*EXERCISE DIRECTIONS*.
An exact copy of every entry below is required, and no picture may appear in it.
DATA SHOWN START
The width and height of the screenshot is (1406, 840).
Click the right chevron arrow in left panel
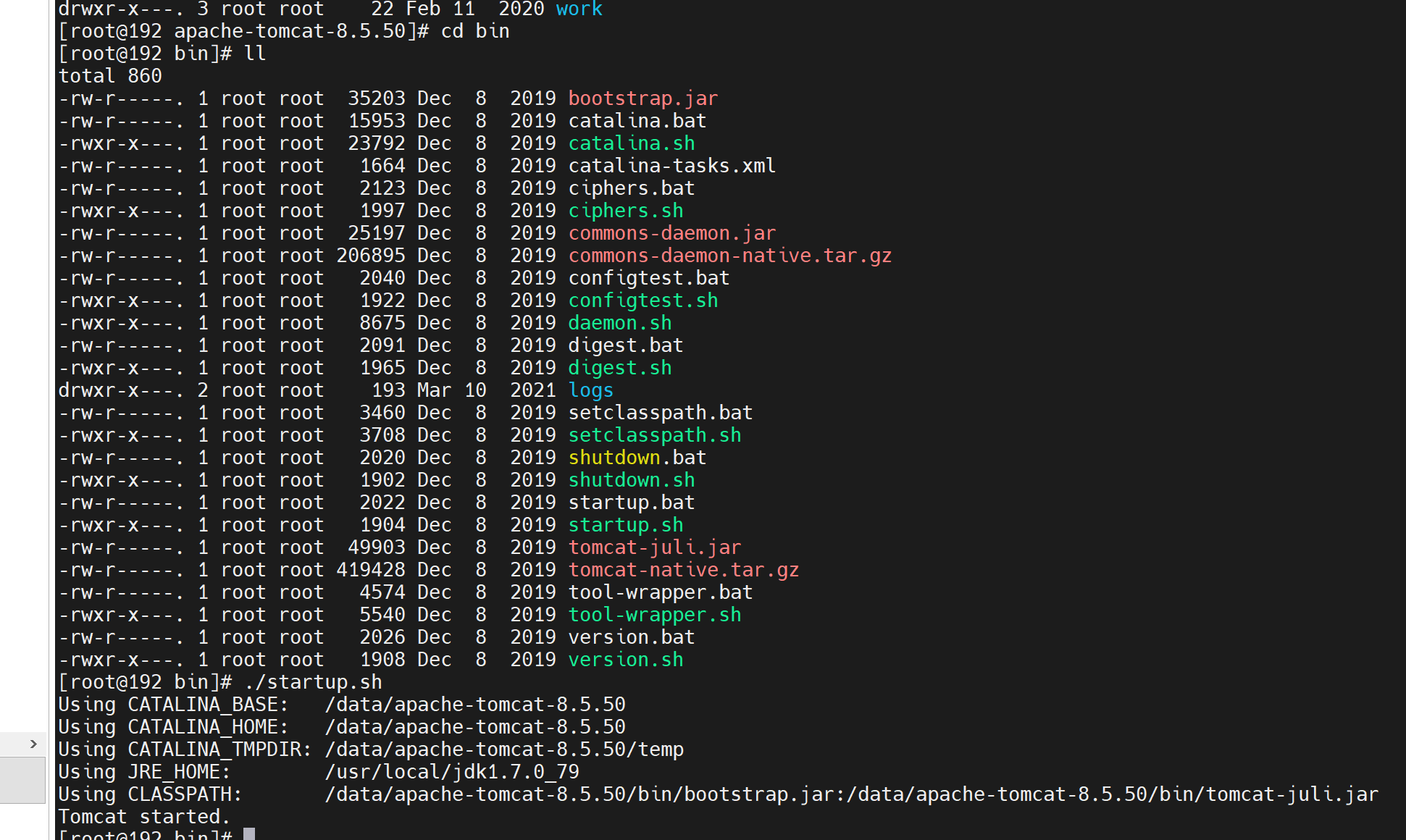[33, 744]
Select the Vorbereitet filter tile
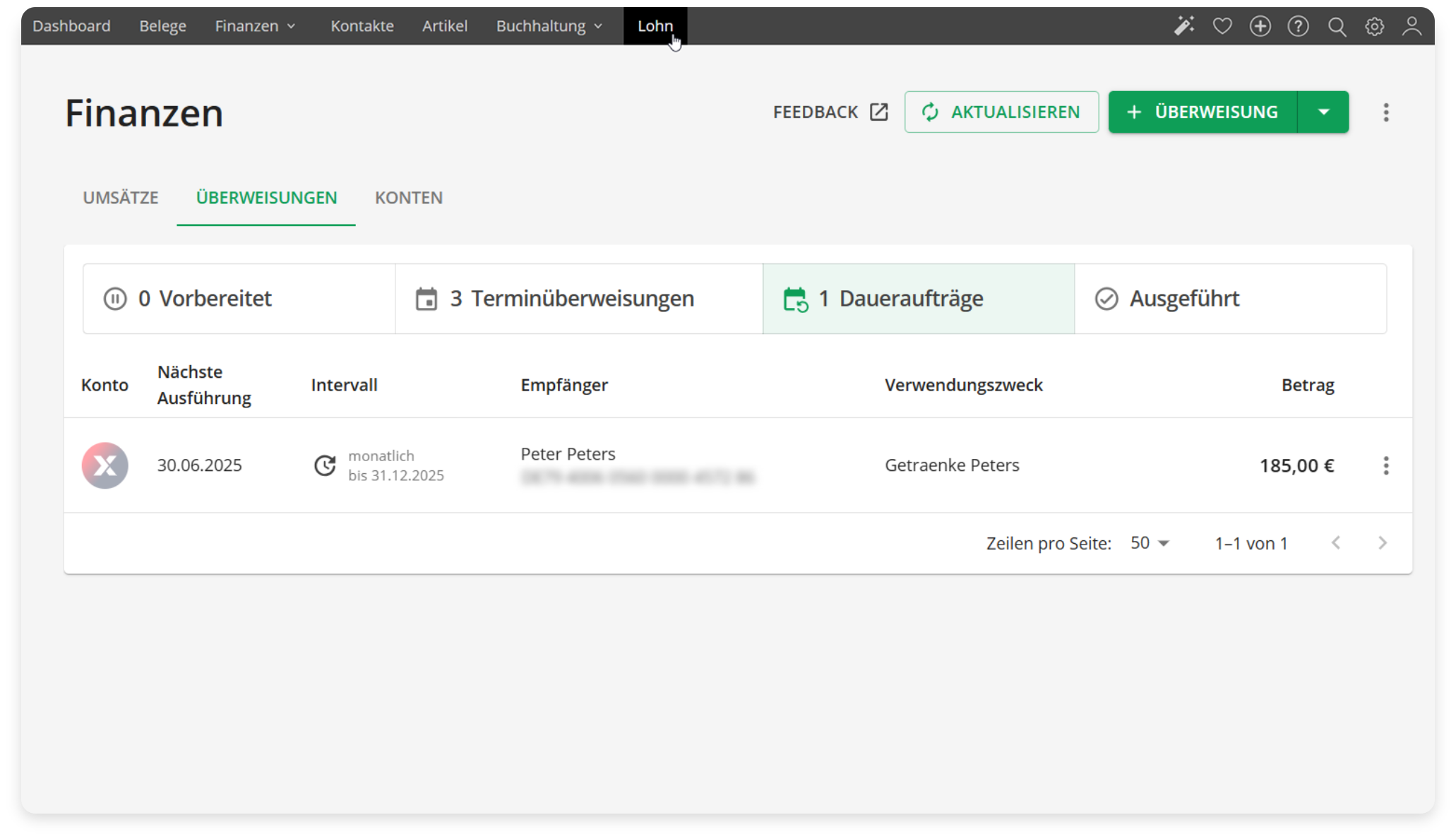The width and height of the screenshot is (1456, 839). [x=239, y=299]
DATA SHOWN END
*ANSWER FOR THE TASK*.
The width and height of the screenshot is (1406, 840).
Click the right chevron arrow in left panel
[33, 744]
Select the Vorbereitet filter tile
The width and height of the screenshot is (1456, 839). [x=239, y=299]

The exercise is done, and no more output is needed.